Every Saturday, we post a piece from CHG's archives. This one dates back to July 2007. What a nice month that was.
I have dinosaur hands.
They’re not green or scaled, and they don’t have that weird, hooky claw. Instead, they’re microscopic, pretty close to inoperable, and noticeably out of proportion with the rest of my body. When coupled with my stunning lack of coordination, they make certain tasks a bit tricky, if not extremely frightening.
Up until last year, the scariest of those challenges was operating a knife. I could never secure the right grip or put enough strength behind a chopping motion. Cleaving a piece of meat was an effort, and dicing vegetables took longer than Das Boot. On the rare occasions I cooked, I inevitably got tired and embedded a blade in my thumb.
Abundant blood loss and intense fear of further self-mutilation drove me to seek food elsewhere: the college dining hall, the work cafeteria, Burrito Loco across the street – anywhere but my own home. Finally, when the expenditures started piling up (see this post), I gave in and signed up for a Knife Skills class.
The three-hour session was a revelation. I learned technique and economy of movement. I found out why a big knife is better than a little one, and the difference between a julienne and a chiffonade. I saw how an onion could fall into a million tiny pieces with just three accurate slashes. Yet, these discoveries were nothing compared to the big one.
Turns out, the dread of slicing my fingers into Vienna sausages was representative of a much greater cowardice: essentially, I had been afraid of the kitchen.
What if I picked up a hot pan on the wrong end? What if my knuckles got caught in the cheese grater? What if the dirty dishes became insurmountable? What if I poisoned my parents?
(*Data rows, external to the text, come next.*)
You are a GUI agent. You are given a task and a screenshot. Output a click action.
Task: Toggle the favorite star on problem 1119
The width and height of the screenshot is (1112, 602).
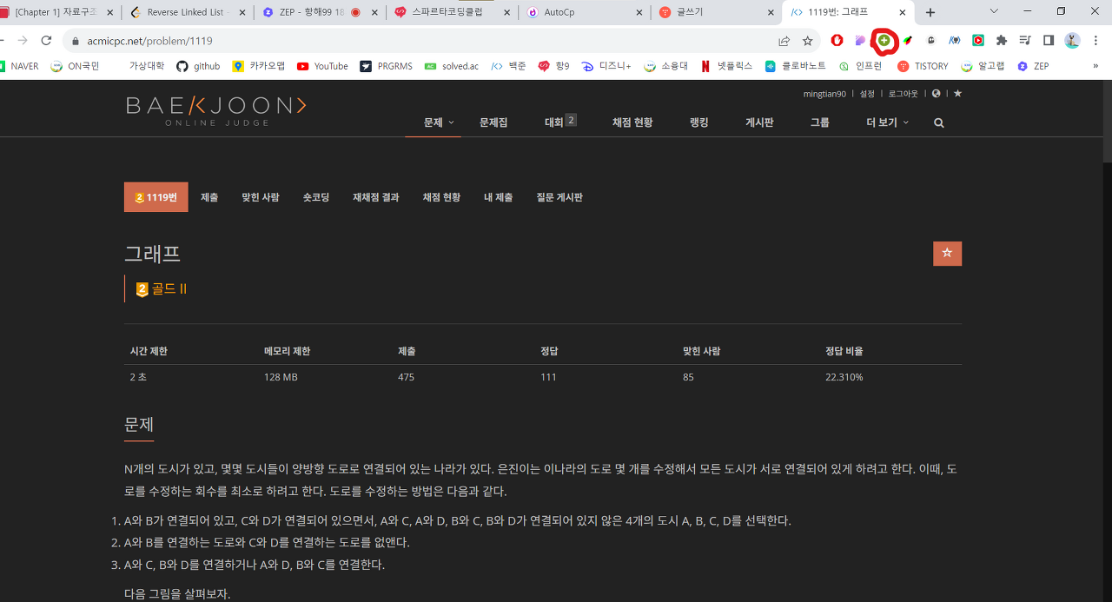coord(947,254)
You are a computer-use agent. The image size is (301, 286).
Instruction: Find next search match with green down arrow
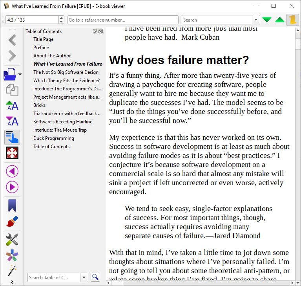click(267, 20)
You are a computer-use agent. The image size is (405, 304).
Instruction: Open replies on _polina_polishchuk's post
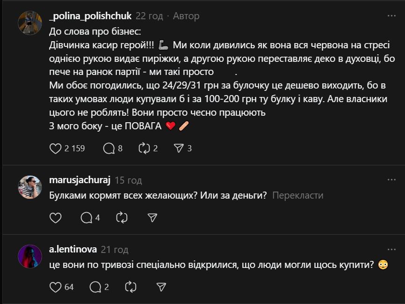108,148
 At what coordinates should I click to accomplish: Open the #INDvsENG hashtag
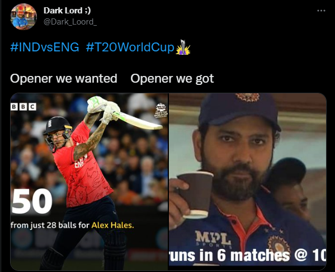coord(45,47)
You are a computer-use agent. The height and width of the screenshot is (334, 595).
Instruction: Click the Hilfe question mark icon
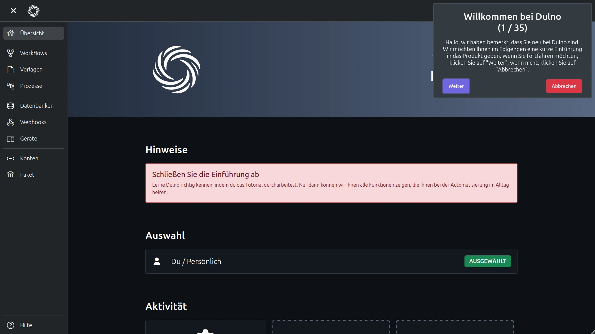pyautogui.click(x=11, y=325)
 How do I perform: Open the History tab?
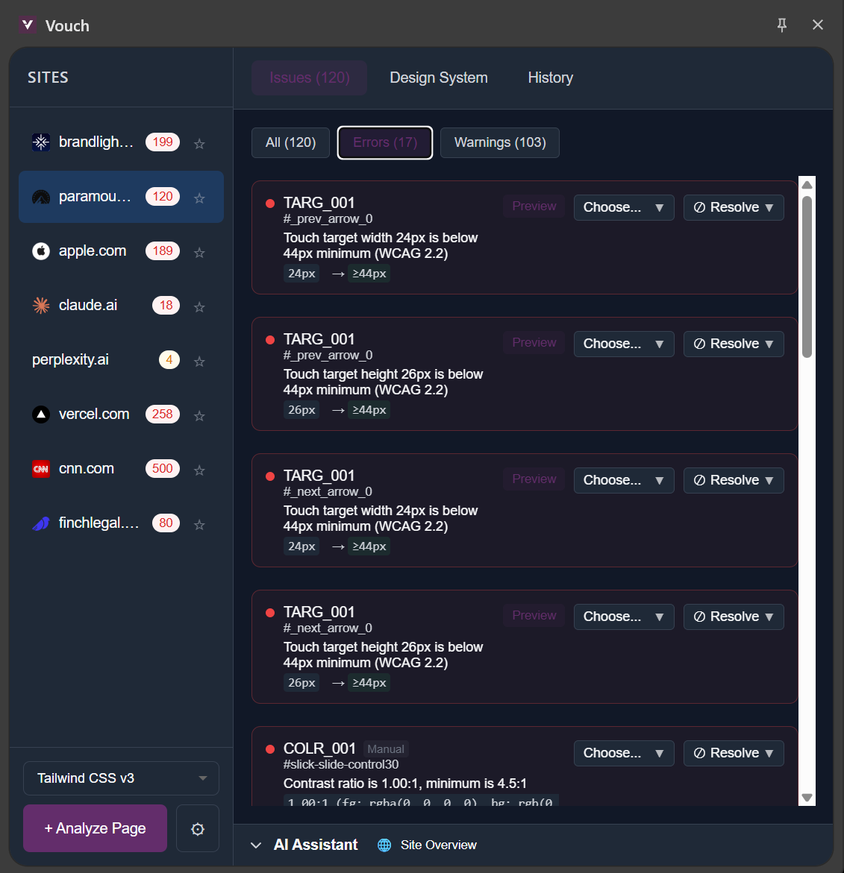pos(550,78)
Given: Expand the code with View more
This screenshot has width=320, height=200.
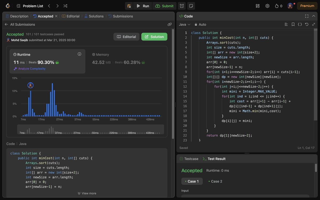Looking at the screenshot, I should click(87, 193).
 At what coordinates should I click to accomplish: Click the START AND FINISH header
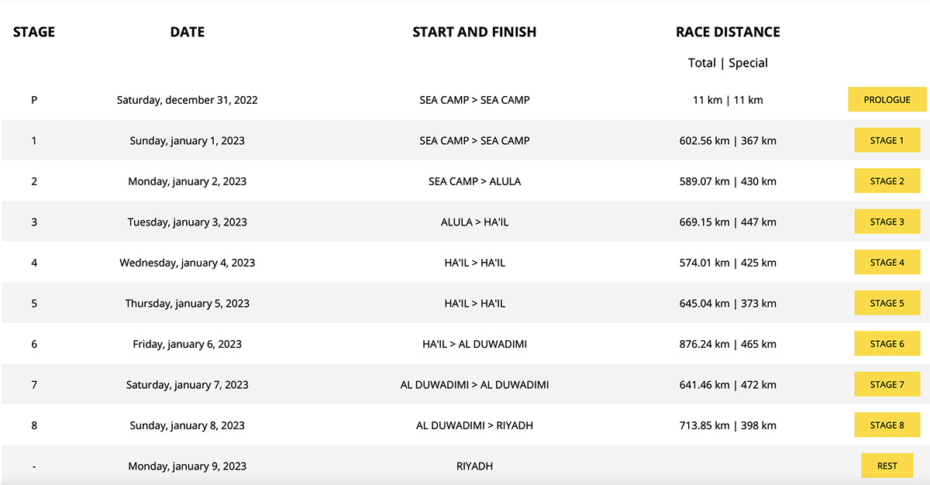474,32
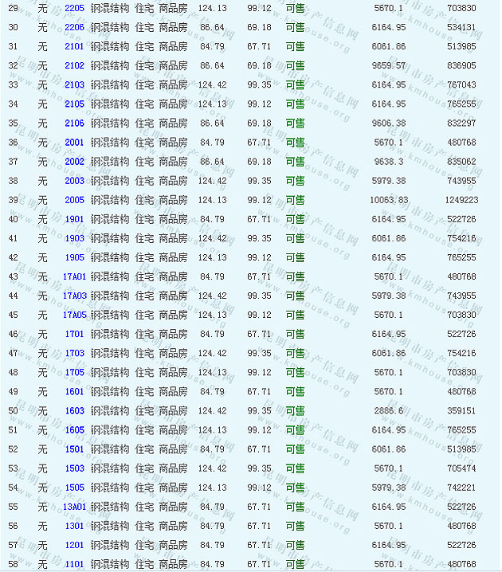The width and height of the screenshot is (502, 572).
Task: Click 可售 status in row 29
Action: pyautogui.click(x=295, y=8)
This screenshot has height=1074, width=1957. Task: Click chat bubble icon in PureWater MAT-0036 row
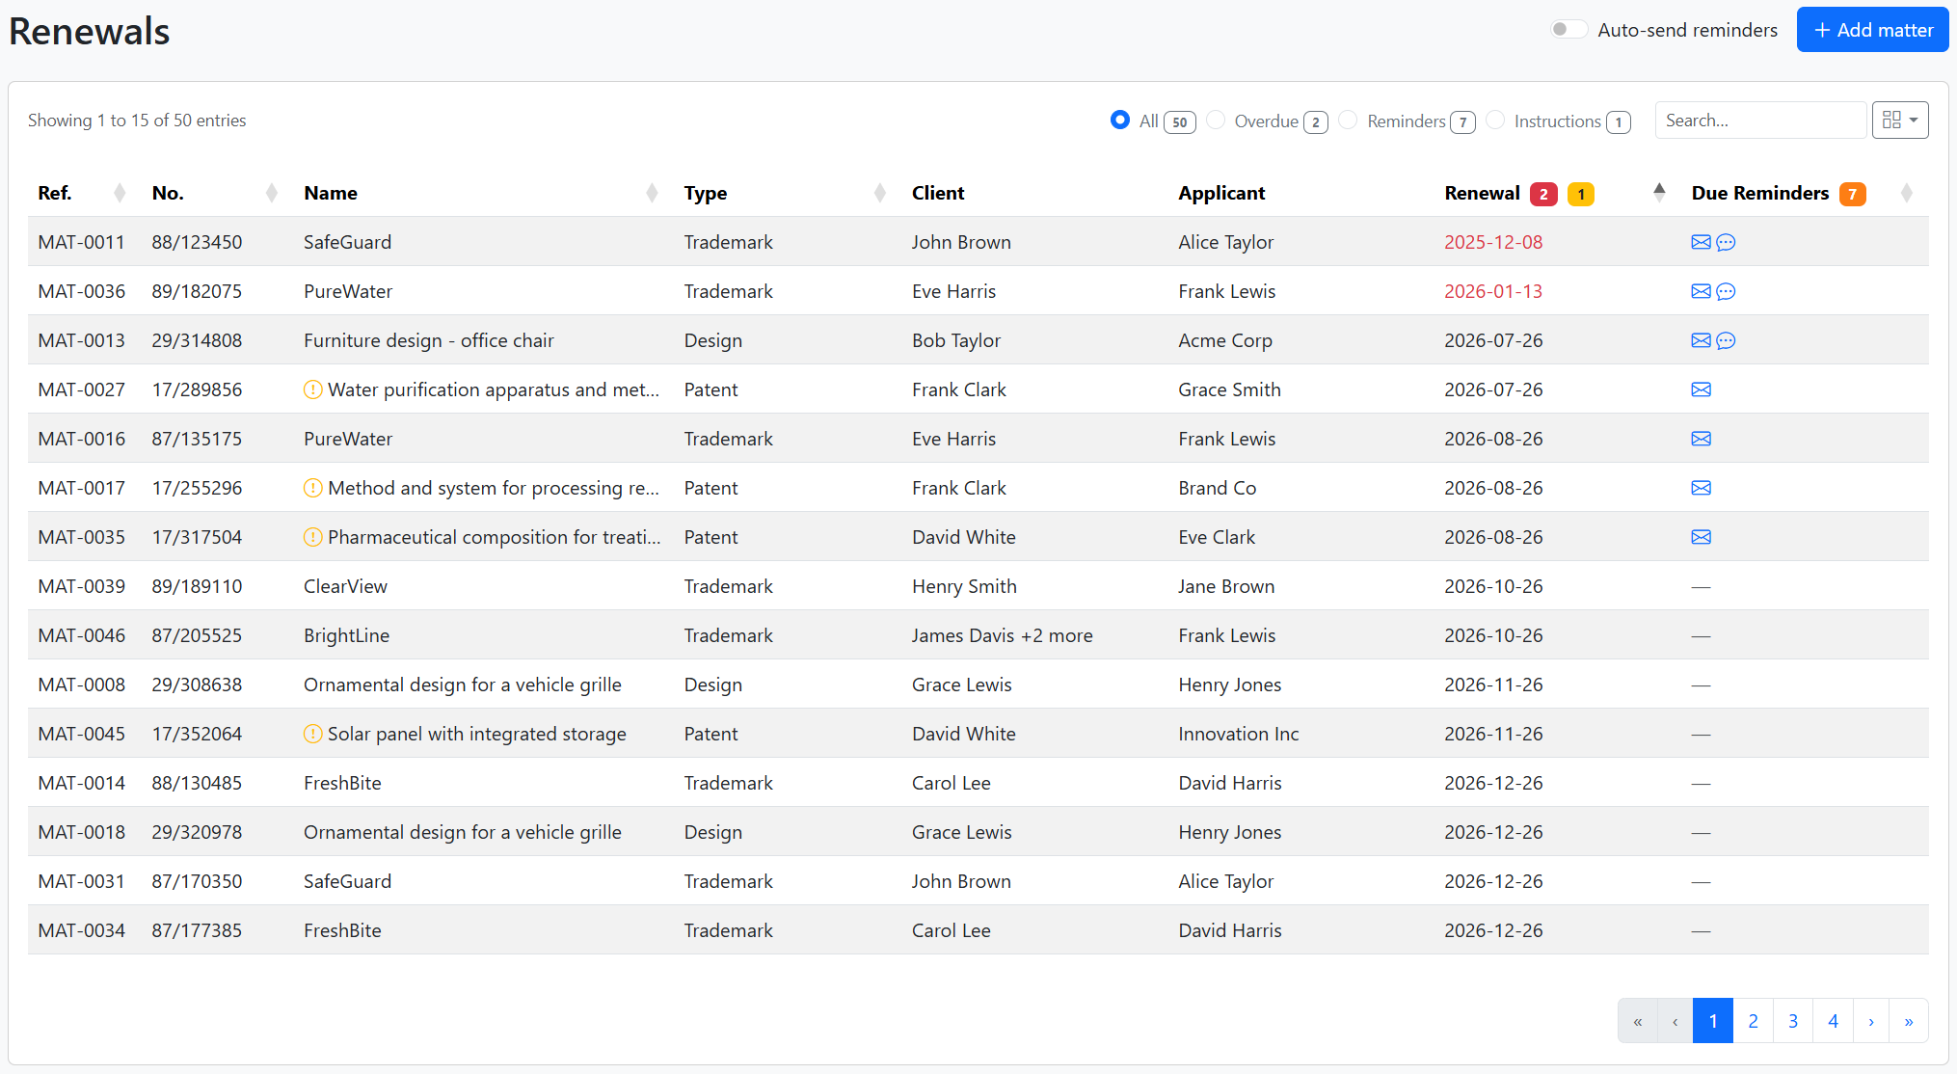click(x=1726, y=291)
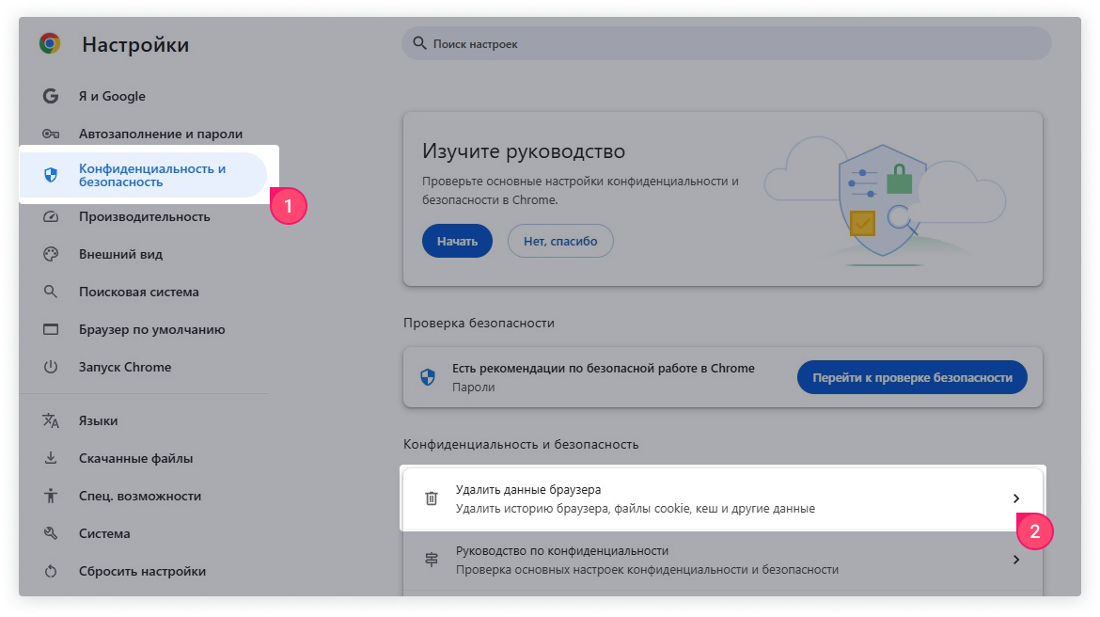Click the Reset settings icon

(51, 571)
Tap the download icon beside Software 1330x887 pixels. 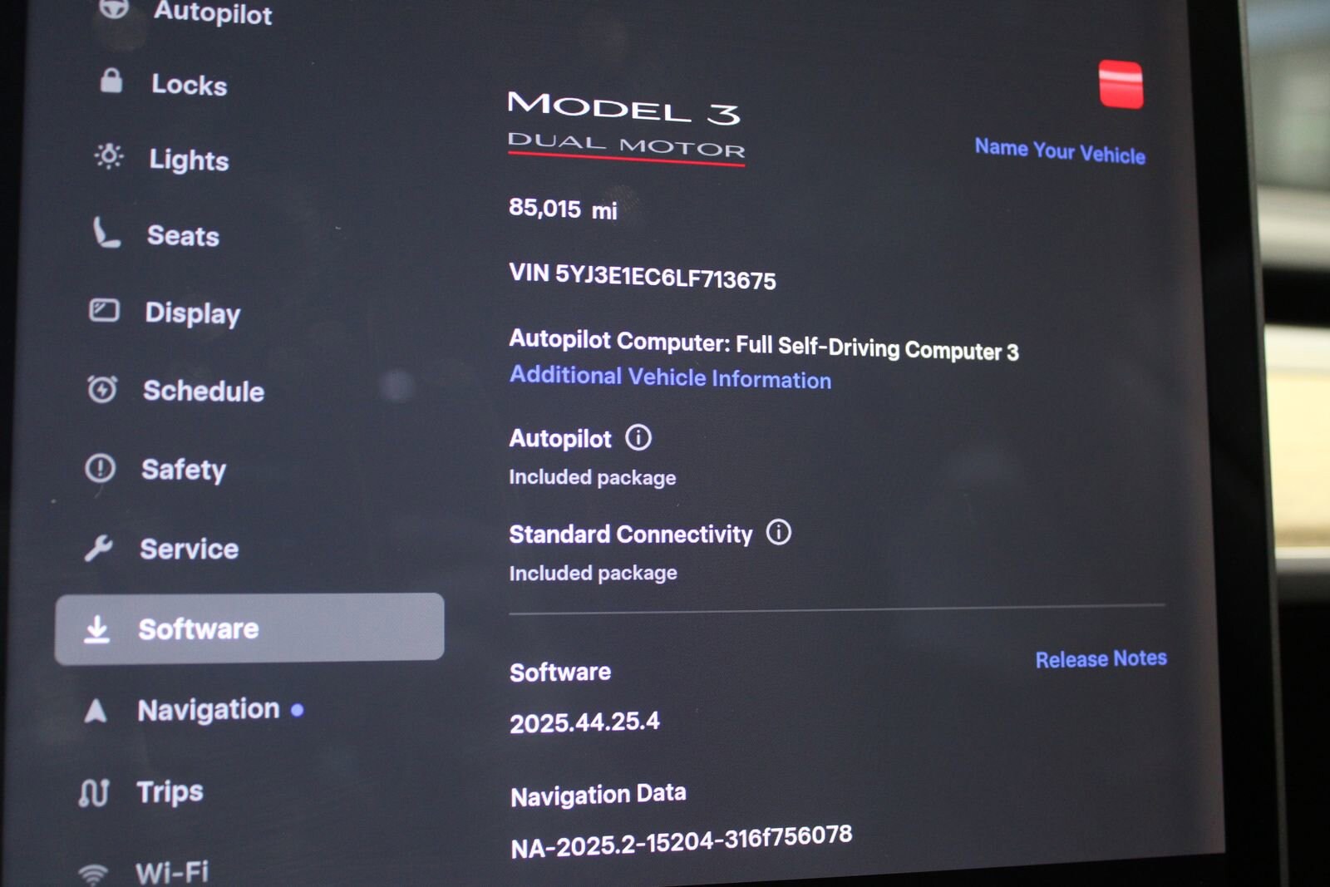click(x=97, y=629)
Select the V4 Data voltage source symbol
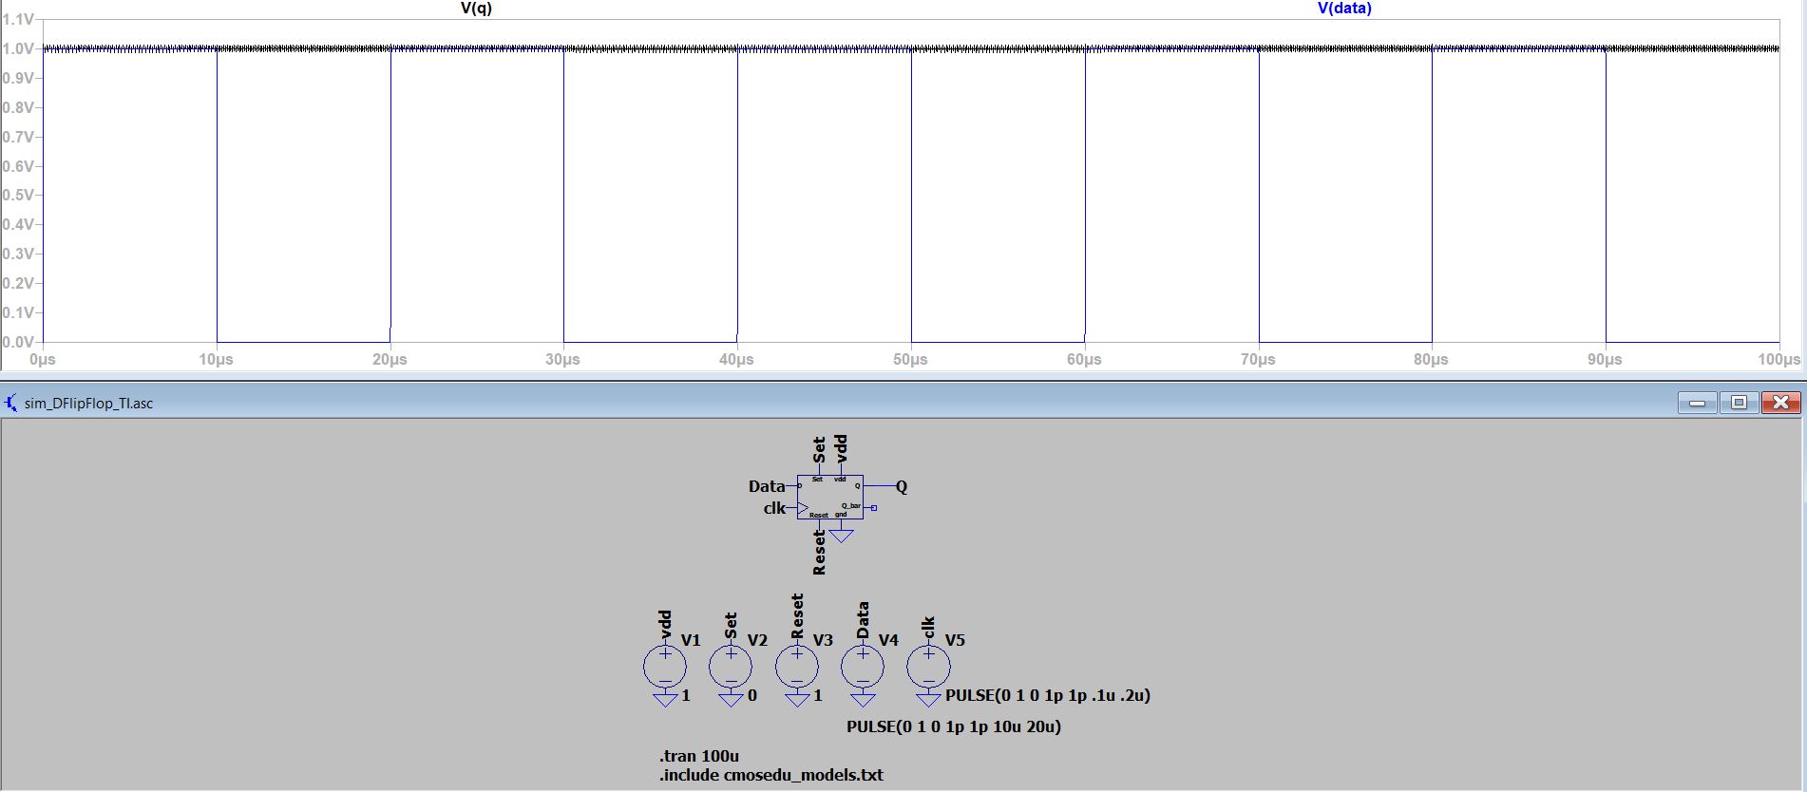The image size is (1807, 792). pos(863,666)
What if I made something, and it was terrible?
I have Conan O’Brien’s commencement speech to the Harvard Class of 2000 hanging on my wall at work. In it, he says (and this is a wee bit paraphrased), “Every failure [is] freeing … Fall down, make a mess, break something occasionally.” Emboldened after Knife Skills, I endeavored to apply this idea to the kitchen.
Now it’s year-and-a-half later, and things are a little different. I’ve cooked some truly vomit-inspiring meals. I’ve washed more plates than God. I can play tic-tac-toe in the burn marks on my wrists. But I’ve also churned out some pretty decent food, an achievement unthinkable to me in 2004. I recognize I’m still not a great cook, but hell – it’s a work in progress.
And maybe that’s one of the secrets to good, inexpensive, nutritionally balanced food: getting over your fears. I’m working on it, dinosaur hands and all.